» **SOURCE**
'''

From 228ada04b5e551939da8019d7d43a32dbbd7ca36 Mon Sep 17 00:00:00 2001
From: erogol <erogol@hotmail.com>
Date: Tue, 5 Jan 2021 14:21:12 +0100
Subject: [PATCH] update glow-tts ljspeech config

---
 ..._tts_tdsep.json => glow_tts_ljspeech.json} | 20 +++++++++++++++----
 1 file changed, 16 insertions(+), 4 deletions(-)
 rename TTS/tts/configs/{glow_tts_tdsep.json => glow_tts_ljspeech.json} (90%)

diff --git a/TTS/tts/configs/glow_tts_tdsep.json b/TTS/tts/configs/glow_tts_ljspeech.json
similarity index 90%
rename from TTS/tts/configs/glow_tts_tdsep.json
rename to TTS/tts/configs/glow_tts_ljspeech.json
index 72eb3da7..636d9313 100644
--- a/TTS/tts/configs/glow_tts_tdsep.json
+++ b/TTS/tts/configs/glow_tts_ljspeech.json
@@ -31,12 +31,12 @@
             "spec_gain": 1.0,         // scaler value appplied after log transform of spectrogram.00
 
             // Normalization parameters
-            "signal_norm": true,    // normalize spec values. Mean-Var normalization if 'stats_path' is defined otherwise range normalization defined by the other params.
+            "signal_norm": false,   // normalize spec values. Mean-Var normalization if 'stats_path' is defined otherwise range normalization defined by the other params.
             "min_level_db": -100,   // lower bound for normalization
             "symmetric_norm": true, // move normalization to range [-1, 1]
             "max_norm": 1.0,        // scale normalization to range [-max_norm, max_norm] or [0, max_norm]
             "clip_norm": true,      // clip normalized values into the range.
-            "stats_path": "/home/erogol/Data/LJSpeech-1.1/scale_stats.npy"    // DO NOT USE WITH MULTI_SPEAKER MODEL. scaler stats file computed by 'compute_statistics.py'. If it is defined, mean-std based notmalization is used and other normalization params are ignored
+            "stats_path": null    // DO NOT USE WITH MULTI_SPEAKER MODEL. scaler stats file computed by 'compute_statistics.py'. If it is defined, mean-std based notmalization is used and other normalization params are ignored
         },
 
         // VOCABULARY PARAMETERS
@@ -63,6 +63,19 @@
 
         // MODEL PARAMETERS
         // "use_mas": false,       // use Monotonic Alignment Search if true. Otherwise use pre-computed attention alignments.
+        "hidden_channels_encoder": 192,
+        "hidden_channels_decoder": 192,
+        "hidden_channels_duration_predictor": 256,
+        "use_encoder_prenet": true,
+        "encoder_type": "rel_pos_transformer",
+        "encoder_params": {
+            "kernel_size":3,
+            "dropout_p": 0.1,
+            "num_layers": 6,
+            "num_heads": 2,
+            "hidden_channels_ffn": 768,
+            "input_length": null
+        },
 
         // TRAINING
         "batch_size": 32,       // Batch size for training. Lower values than 32 might cause hard to learn attention. It is overwritten by 'gradual_training'.
@@ -86,8 +99,6 @@
         "warmup_steps": 4000,          // Noam decay steps to increase the learning rate from 0 to "lr"

'''

Stored records
'''

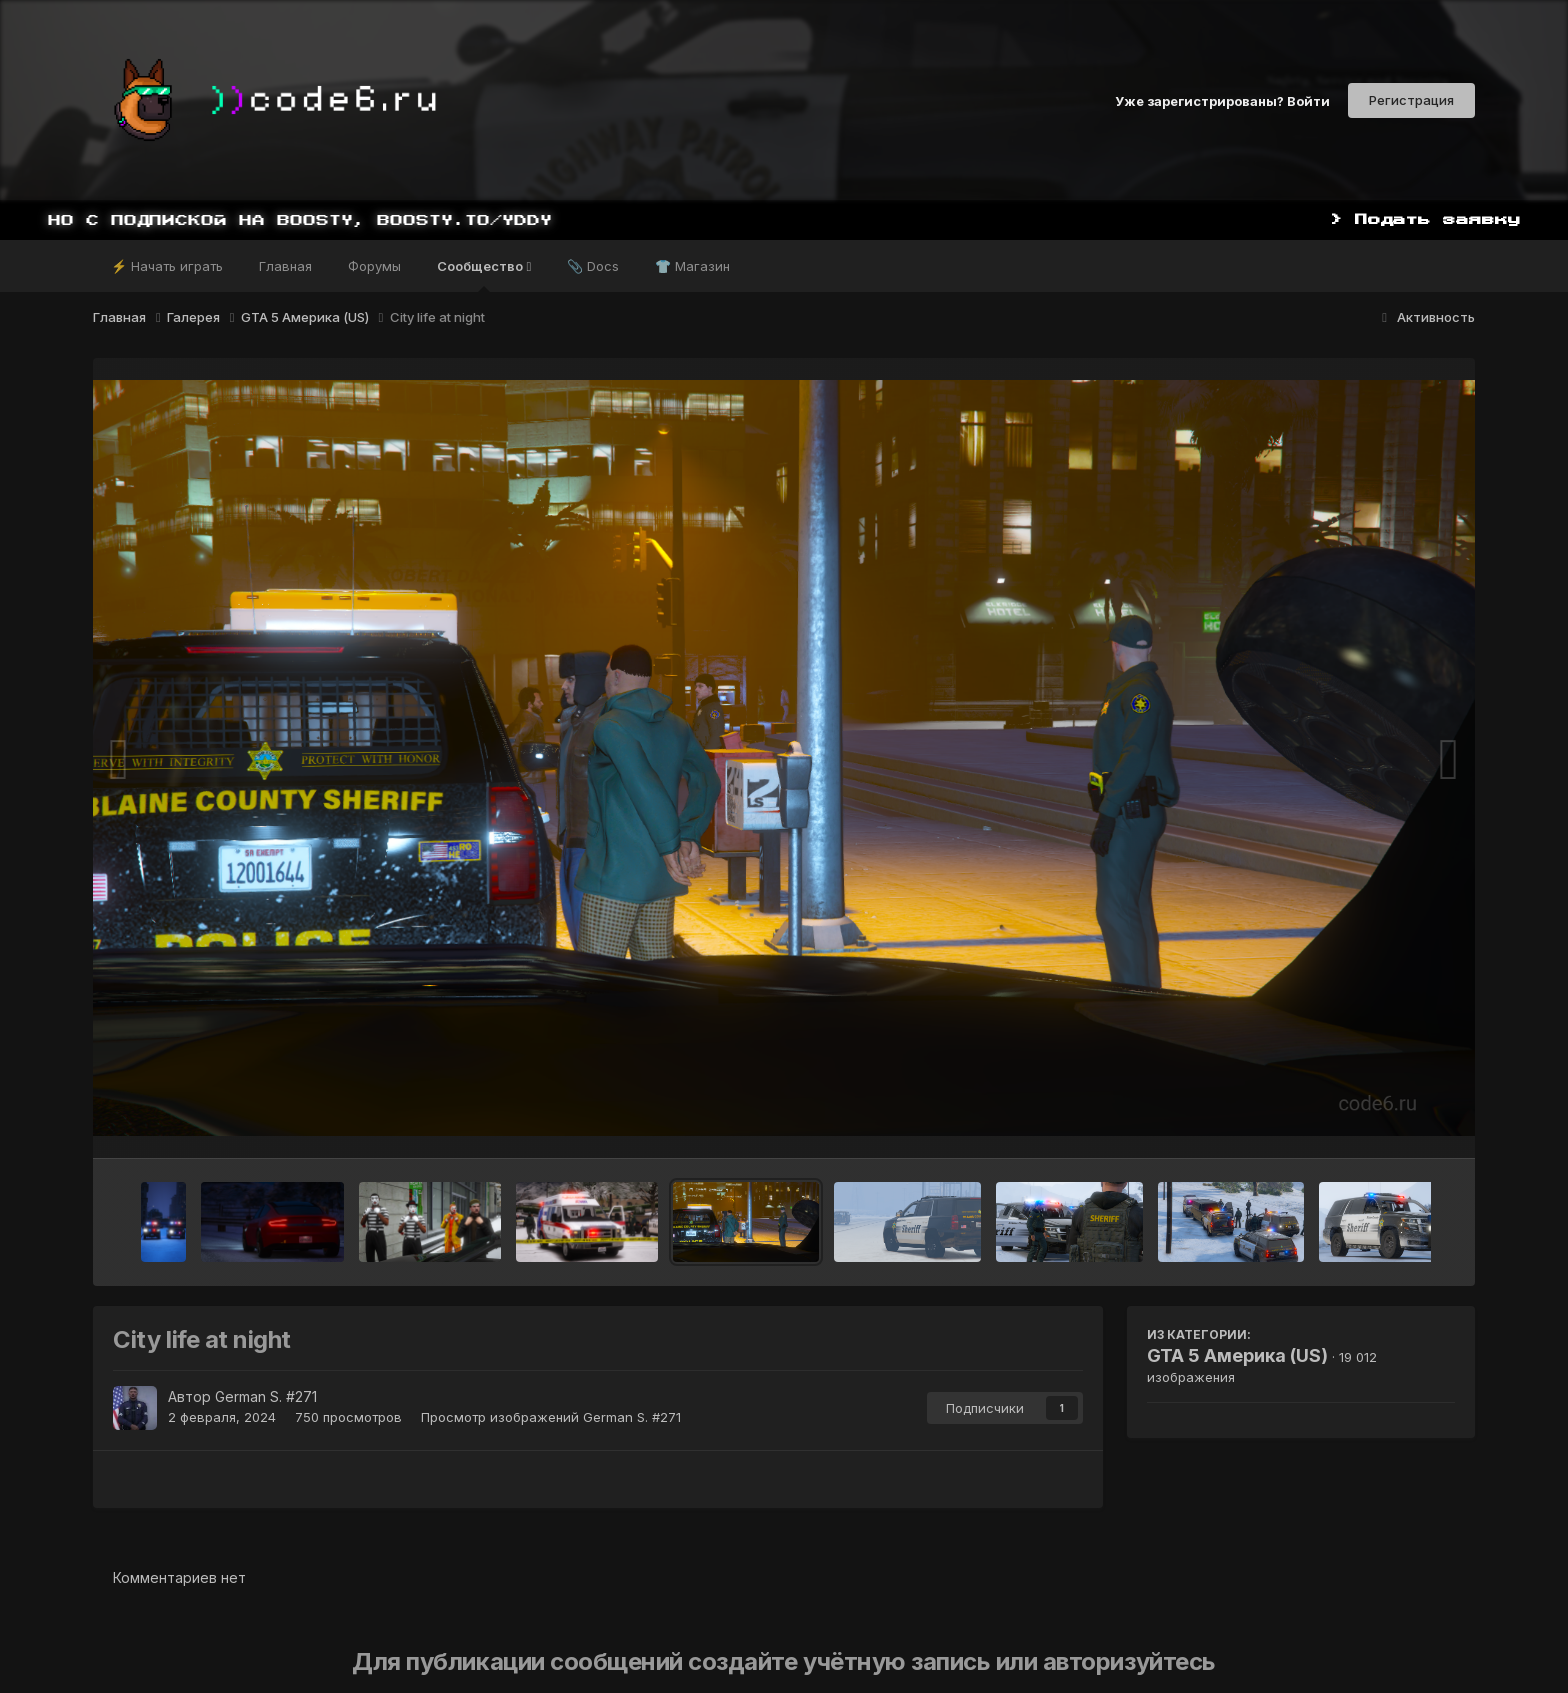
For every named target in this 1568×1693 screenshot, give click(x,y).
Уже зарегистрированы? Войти (1222, 100)
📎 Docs (593, 266)
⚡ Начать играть (167, 266)
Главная (285, 266)
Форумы (374, 266)
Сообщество (484, 275)
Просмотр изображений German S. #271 (551, 1417)
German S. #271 (266, 1396)
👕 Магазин (692, 266)
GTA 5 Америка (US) (1237, 1355)
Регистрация (1411, 100)
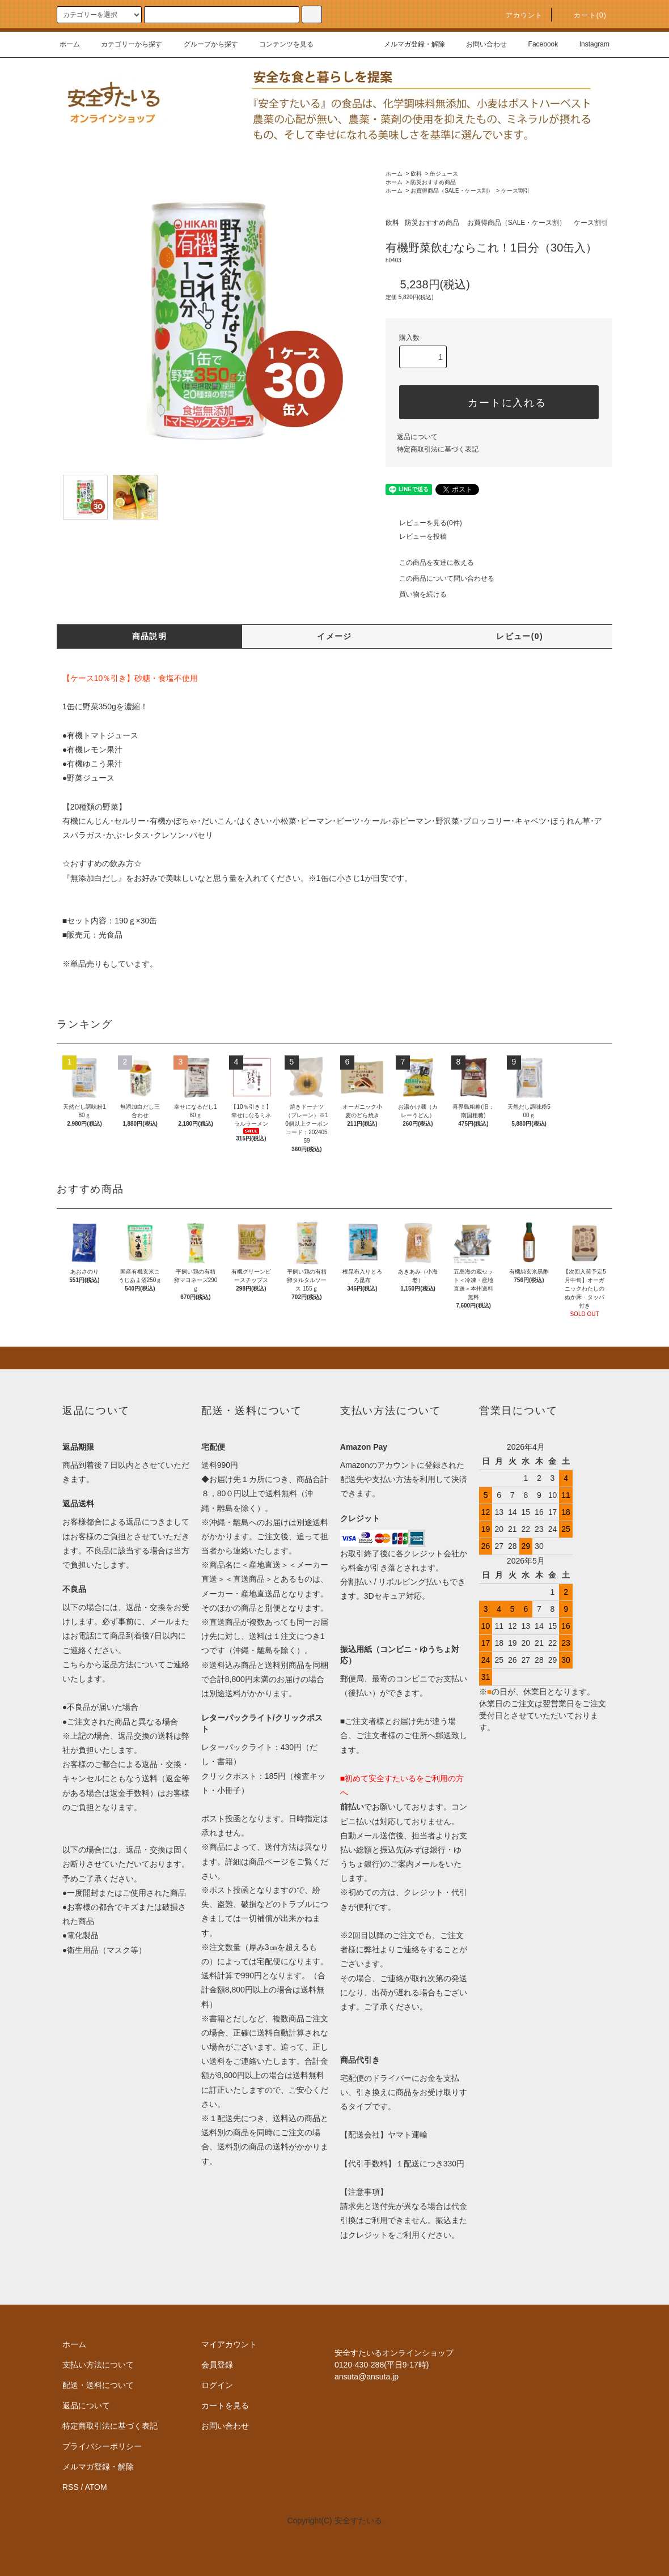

'''

» **DESCRIPTION OF THE TASK**
Can you reproduce the patch above word for word, from "From 228ada04b5e551939da8019d7d43a32dbbd7ca36 Mon" to "insertions(+), 4 deletions(-)"?

» **RESULT OF THIS TASK**
From 228ada04b5e551939da8019d7d43a32dbbd7ca36 Mon Sep 17 00:00:00 2001
From: erogol <erogol@hotmail.com>
Date: Tue, 5 Jan 2021 14:21:12 +0100
Subject: [PATCH] update glow-tts ljspeech config

---
 ..._tts_tdsep.json => glow_tts_ljspeech.json} | 20 +++++++++++++++----
 1 file changed, 16 insertions(+), 4 deletions(-)